* INFORMATION PROVIDED
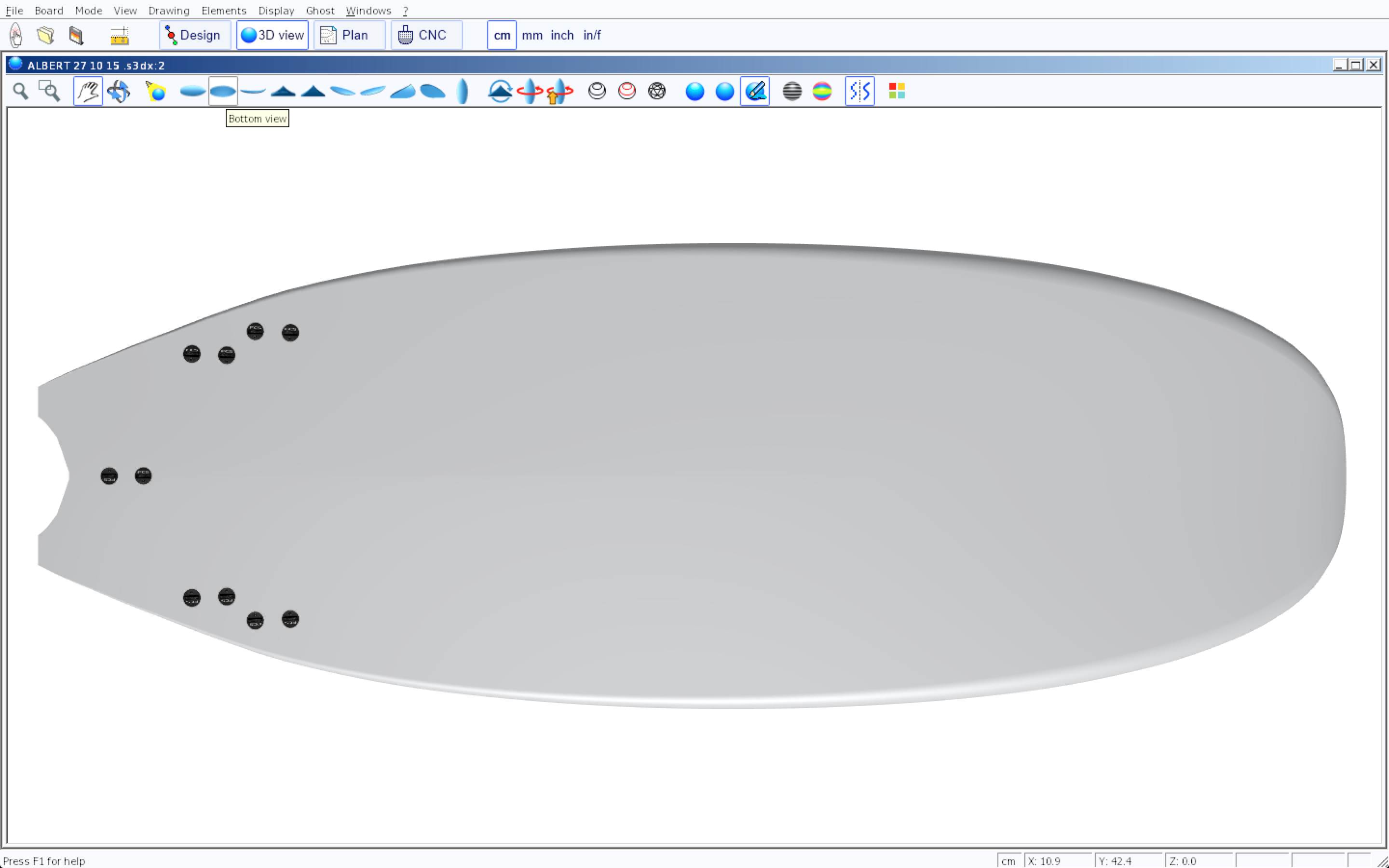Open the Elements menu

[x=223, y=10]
---
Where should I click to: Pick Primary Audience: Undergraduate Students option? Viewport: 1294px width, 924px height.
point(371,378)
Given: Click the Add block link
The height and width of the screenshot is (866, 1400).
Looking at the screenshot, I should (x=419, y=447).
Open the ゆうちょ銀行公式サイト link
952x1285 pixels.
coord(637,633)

* PROBLEM STATEMENT
In your answer, include only the lines above starting at the line that holds "Where should I" and ending at the line that holds "Given: Click the Add block link", copied exactly.

* PROBLEM SOLUTION
Where should I click to: Pick Primary Audience: Undergraduate Students option? Viewport: 1294px width, 924px height.
point(371,378)
Given: Click the Add block link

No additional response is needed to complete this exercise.